■ STATED GOAL ■
Reproduce word for word the lines of the items, starting with the line that contains "Viewport: 1000px width, 600px height." and going on through the line that contains "Looking at the screenshot, I should 1771,265.".

■ RECORD SET ■
★ ★ ★ ★ ★ ★ ★
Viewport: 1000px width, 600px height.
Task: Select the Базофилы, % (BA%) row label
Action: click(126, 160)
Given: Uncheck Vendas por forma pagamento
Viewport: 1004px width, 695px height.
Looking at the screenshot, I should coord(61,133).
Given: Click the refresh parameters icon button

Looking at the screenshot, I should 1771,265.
★ ★ ★ ★ ★ ★ ★
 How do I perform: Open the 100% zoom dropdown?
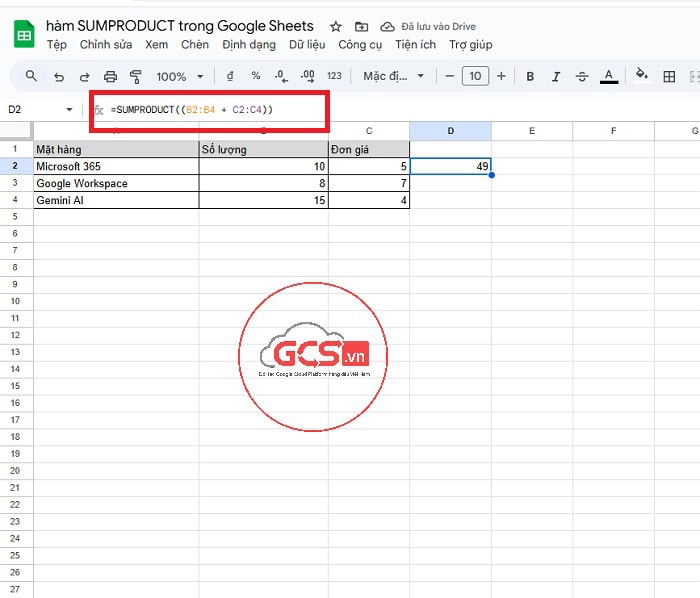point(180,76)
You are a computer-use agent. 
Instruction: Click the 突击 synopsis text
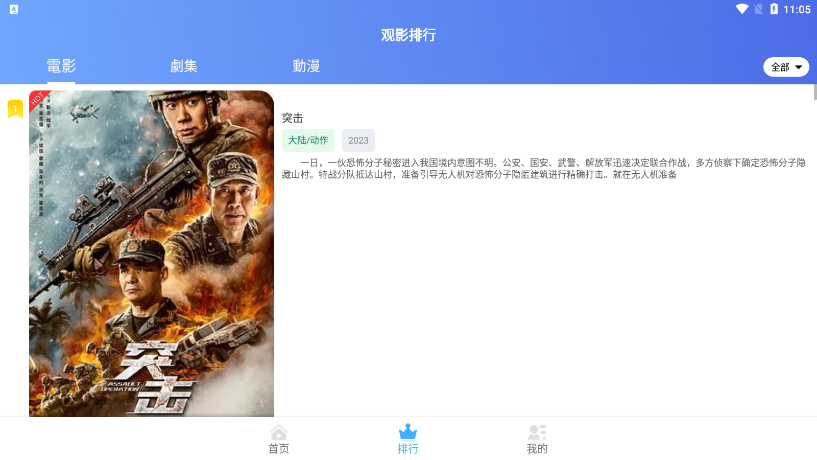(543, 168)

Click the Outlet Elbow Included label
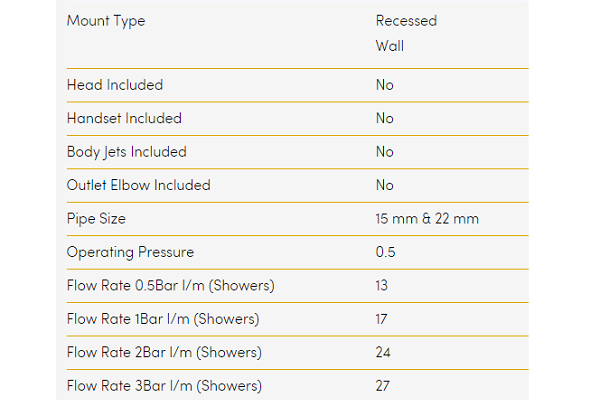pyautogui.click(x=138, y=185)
★ ★ ★ ★ ★ ★ ★
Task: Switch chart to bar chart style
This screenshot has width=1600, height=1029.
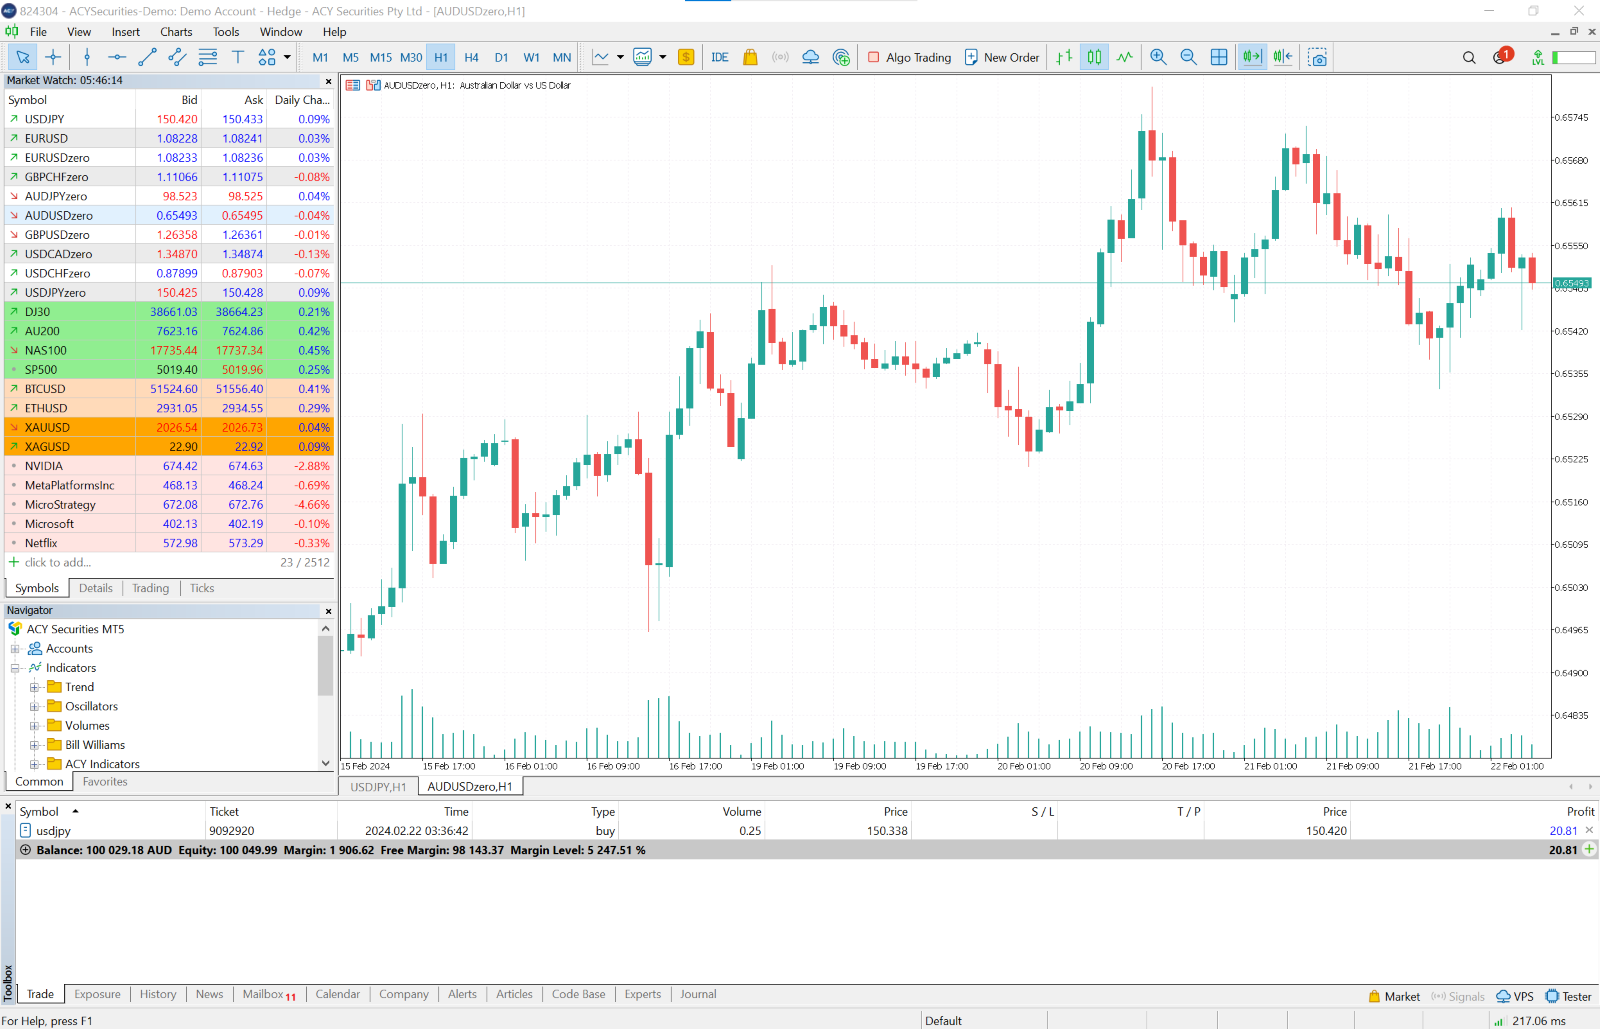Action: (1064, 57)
★ ★ ★ ★ ★ ★ ★
■ FULL SOLUTION ■
Viewport: 1000px width, 600px height.
Task: Select the Базофилы, % (BA%) row label
Action: click(126, 160)
Given: Uncheck Vendas por forma pagamento
Viewport: 1004px width, 695px height.
Looking at the screenshot, I should coord(61,133).
Given: Click the refresh parameters icon button

Looking at the screenshot, I should 1771,265.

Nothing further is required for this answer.